For many cities, publicly owned networks are a key element in an economic development strategy. Jory Wolf, Chief Information Officer of Santa Monica’s publicly owned fiber network explains, “When I talk to prospective post-production and tech businesses seeking to relocate to Santa Monica, they tell me it is no longer the cost of real estate, but the cost of IP [transport] driving the decision.” Fiber has helped Bristol, Virginia hold onto existing businesses as well as attract new ones. Chattanooga’s fiber network, which offers 1Gbps speeds, has led to hundreds of new jobs before it was even completed 15 months after startup.
When Real Competition Comes to Town
When a public network opens for business, a town finally experiences effective competition, and it shows.
After Monticello, Minnesota began financing its citywide fiber network, incumbent telco TDS began building its own despite having maintained for years that Monticello did not need more telecom investment. Monticello is now the only city in the country with two competing fiber-to-the-home networks. After Lafayette began building its network, incumbent cable company Cox, which had previously dismissed customer demands for better service as pure conjecture scrambled to upgrade conceding “the people in this area have made it very clear they want faster speeds”.

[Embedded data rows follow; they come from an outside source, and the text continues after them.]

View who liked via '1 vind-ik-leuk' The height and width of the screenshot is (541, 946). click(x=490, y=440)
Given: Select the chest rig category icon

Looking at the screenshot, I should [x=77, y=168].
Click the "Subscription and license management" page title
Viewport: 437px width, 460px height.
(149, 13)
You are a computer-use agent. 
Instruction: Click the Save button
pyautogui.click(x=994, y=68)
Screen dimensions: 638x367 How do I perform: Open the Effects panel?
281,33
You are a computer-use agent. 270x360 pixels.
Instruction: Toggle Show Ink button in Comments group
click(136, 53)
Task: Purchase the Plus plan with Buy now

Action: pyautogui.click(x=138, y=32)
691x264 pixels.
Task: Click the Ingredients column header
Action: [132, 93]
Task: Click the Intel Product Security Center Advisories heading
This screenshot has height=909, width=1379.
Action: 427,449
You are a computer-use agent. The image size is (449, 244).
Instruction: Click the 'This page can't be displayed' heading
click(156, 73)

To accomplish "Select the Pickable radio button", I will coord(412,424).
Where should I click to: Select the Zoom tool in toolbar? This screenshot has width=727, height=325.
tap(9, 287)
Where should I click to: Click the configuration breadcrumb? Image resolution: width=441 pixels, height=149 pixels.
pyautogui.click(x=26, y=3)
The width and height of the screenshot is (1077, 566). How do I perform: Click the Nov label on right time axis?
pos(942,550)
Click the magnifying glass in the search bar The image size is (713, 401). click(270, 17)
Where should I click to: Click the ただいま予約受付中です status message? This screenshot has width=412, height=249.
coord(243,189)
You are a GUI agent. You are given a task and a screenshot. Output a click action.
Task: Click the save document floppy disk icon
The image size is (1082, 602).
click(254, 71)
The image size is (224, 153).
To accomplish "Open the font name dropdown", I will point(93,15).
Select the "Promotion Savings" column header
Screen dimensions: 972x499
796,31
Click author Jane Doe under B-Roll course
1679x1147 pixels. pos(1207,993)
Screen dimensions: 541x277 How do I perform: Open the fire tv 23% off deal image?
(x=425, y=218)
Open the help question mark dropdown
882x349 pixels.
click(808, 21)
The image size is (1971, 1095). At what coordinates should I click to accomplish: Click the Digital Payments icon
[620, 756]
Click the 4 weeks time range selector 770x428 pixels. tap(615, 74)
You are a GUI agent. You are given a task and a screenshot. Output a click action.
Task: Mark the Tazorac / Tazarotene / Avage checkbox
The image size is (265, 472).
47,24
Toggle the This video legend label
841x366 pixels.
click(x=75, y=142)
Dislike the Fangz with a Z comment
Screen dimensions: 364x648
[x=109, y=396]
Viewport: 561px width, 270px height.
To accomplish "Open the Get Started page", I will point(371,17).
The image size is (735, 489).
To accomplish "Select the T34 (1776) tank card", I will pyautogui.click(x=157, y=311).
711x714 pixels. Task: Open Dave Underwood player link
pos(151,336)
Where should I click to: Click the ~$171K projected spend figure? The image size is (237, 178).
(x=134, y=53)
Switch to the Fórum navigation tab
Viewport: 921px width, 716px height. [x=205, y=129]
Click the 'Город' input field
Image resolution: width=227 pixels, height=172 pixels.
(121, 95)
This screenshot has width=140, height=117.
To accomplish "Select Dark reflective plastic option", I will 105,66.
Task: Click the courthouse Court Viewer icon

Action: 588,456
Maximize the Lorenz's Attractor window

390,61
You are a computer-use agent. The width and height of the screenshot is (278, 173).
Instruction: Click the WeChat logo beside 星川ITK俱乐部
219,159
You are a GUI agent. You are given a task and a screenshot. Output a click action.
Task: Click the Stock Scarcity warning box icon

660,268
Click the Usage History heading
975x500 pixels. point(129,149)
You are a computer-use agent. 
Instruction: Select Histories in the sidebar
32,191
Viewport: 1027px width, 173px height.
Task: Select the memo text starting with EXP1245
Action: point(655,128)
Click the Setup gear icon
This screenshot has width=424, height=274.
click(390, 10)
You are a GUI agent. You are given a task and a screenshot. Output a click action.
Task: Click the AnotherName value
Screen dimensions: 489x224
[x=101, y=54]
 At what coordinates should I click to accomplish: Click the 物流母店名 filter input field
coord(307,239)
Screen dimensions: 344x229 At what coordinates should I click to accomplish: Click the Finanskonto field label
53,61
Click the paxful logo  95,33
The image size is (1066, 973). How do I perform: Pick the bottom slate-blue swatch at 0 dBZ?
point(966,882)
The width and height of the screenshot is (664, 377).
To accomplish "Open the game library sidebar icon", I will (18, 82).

A Tacoma, Washington, resident who benefits from Click!, its municipal cable network writes, “I have Comcast in Tacoma and all I know is since there is competition down here Comcast is about half the cost as it is in Seattle…A friend in Seattle once called Comcast with both of our bills with similar service and mentioned my price and they said I must live in Tacoma and they wouldn’t match the price. Such is the power of competition.”
A Level Playing Field?
If forced to, private companies will compete, but they much prefer to spend tens of millions of dollars buying the votes of state legislators to enact laws that thwart competition rather than spend hundreds of millions to improve their networks.
Today four states have outright prohibitions on municipal networks. Fifteen others impose significant roadblocks.
For example, Alabama requires each communications service (phone, Internet access, and television) offered by a public network to be self-sustaining in isolation from the others. Similarly, in Utah, if the public network wants to offer retail services it must conduct feasibility studies to show the network will cash flow in the first year and that separate services will each cash flow separately. Making a network –a hugely capital intensive investment — cash flow in the first year is all but impossible.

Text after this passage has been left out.